En Honduras, un caso de lavado de dinero y narcotráfico que presuntamente involucra a miembros de la familia Zelaya ha permanecido archivado sin avances concretos desde 2012, cuando el Ministerio Público solicitó asistencia a la fiscalía colombiana como parte de sus investigaciones. Documentos judiciales obtenidos revelan que el expresidente José Manuel Zelaya Rosales, junto a sus hermanos Marco Antonio y Carlos Zelaya, y su hijo José Manuel Zelaya Castro, fueron señalados por supuestos vínculos con actividades ilícitas y la adquisición irregular de propiedades.
El caso se originó tras el golpe de Estado de 2009, en medio de un escenario donde aumentaban las pesquisas sobre narcotráfico y lavado de activos en la región. Para 2010, las autoridades hondureñas confiscaron bienes asociados al Grupo Fluir S.A. (Fluirsa), una compañía que, de acuerdo con la fiscalía hondureña, mantenía vínculos con actividades del crimen organizado. Entre los socios de Fluirsa se encontraban Aldo Asfura Laca, un empresario señalado por lavado de activos, y Elmy Valladares Ruiz, relacionada con el narcotraficante Sergio Neftaly Mejía Duarte, condenado en 2018 en Estados Unidos.
La relación con los Zelaya empezó a concretarse cuando se identificaron propiedades en Tegucigalpa, Valle de Ángeles y Santa Lucía cuya adquisición, considerada irregular, se atribuyó al expresidente y a su círculo familiar. También, una petición de cooperación jurídica enviada a Colombia en 2012 incorporó grabaciones telefónicas que presuntamente vinculaban a Marco Zelaya con el desvío de cargamentos de droga en Honduras. En 2013, la fiscalía colombiana remitió a su par en Honduras registros de audio y numerosos documentos, aunque hasta el momento no se ha iniciado un proceso formal contra los implicados.
Las propiedades incautadas en la zona central de Honduras, que incluían haciendas con helipuertos y cabezas de ganado, siguen aseguradas por el Estado, mientras los avances legales parecen ser mínimos. Hasta septiembre de 2024, ninguno de los implicados ha comparecido ante la justicia por este caso. A pesar de que los bienes permanecen controlados por el Estado, las investigaciones no han derivado en requerimientos fiscales contundentes contra los Zelaya, alimentando sospechas de encubrimiento.

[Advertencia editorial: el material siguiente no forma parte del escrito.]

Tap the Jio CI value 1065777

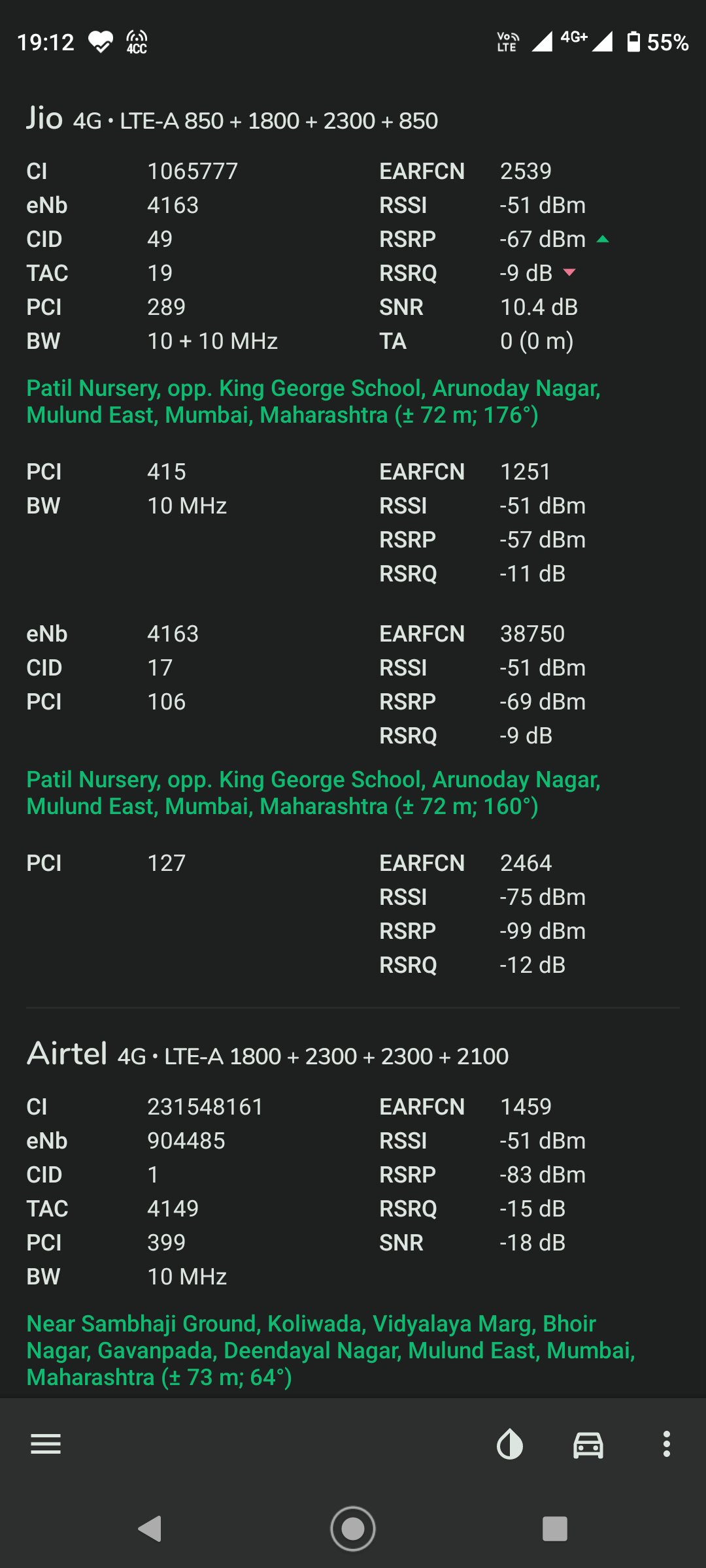192,171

Por otro lado, René Alfonso Rodríguez Valle, conocido como “Foncho”, se perfila como otra pieza clave en el caso. Testaferro señalado por las autoridades desde hace más de una década, Rodríguez fue vinculado a propiedades ligadas al narcotráfico y a transacciones sospechosas que habrían beneficiado indirectamente al expresidente Zelaya. Aunque ha enfrentado procesos legales esporádicos, ha recuperado algunos bienes previamente incautados y su relación con otros líderes del crimen organizado sigue siendo investigada.
El Ministerio Público de Honduras, dirigido ahora por el fiscal general Johel Zelaya, ha reiterado su compromiso de enfrentar la corrupción y el narcotráfico incluso dentro de las propias esferas de poder, aunque las relaciones entre los accionistas de Fluirsa y ciertas redes criminales vinculadas al expresidente todavía no se han traducido en medidas judiciales contundentes.
La falta de avances en este caso refleja los desafíos para garantizar la justicia en Honduras, donde la corrupción y los vínculos con el crimen organizado han socavado la confianza pública en las instituciones. Mientras tanto, las comunidades vulnerables continúan sufriendo las consecuencias de estas dinámicas de impunidad.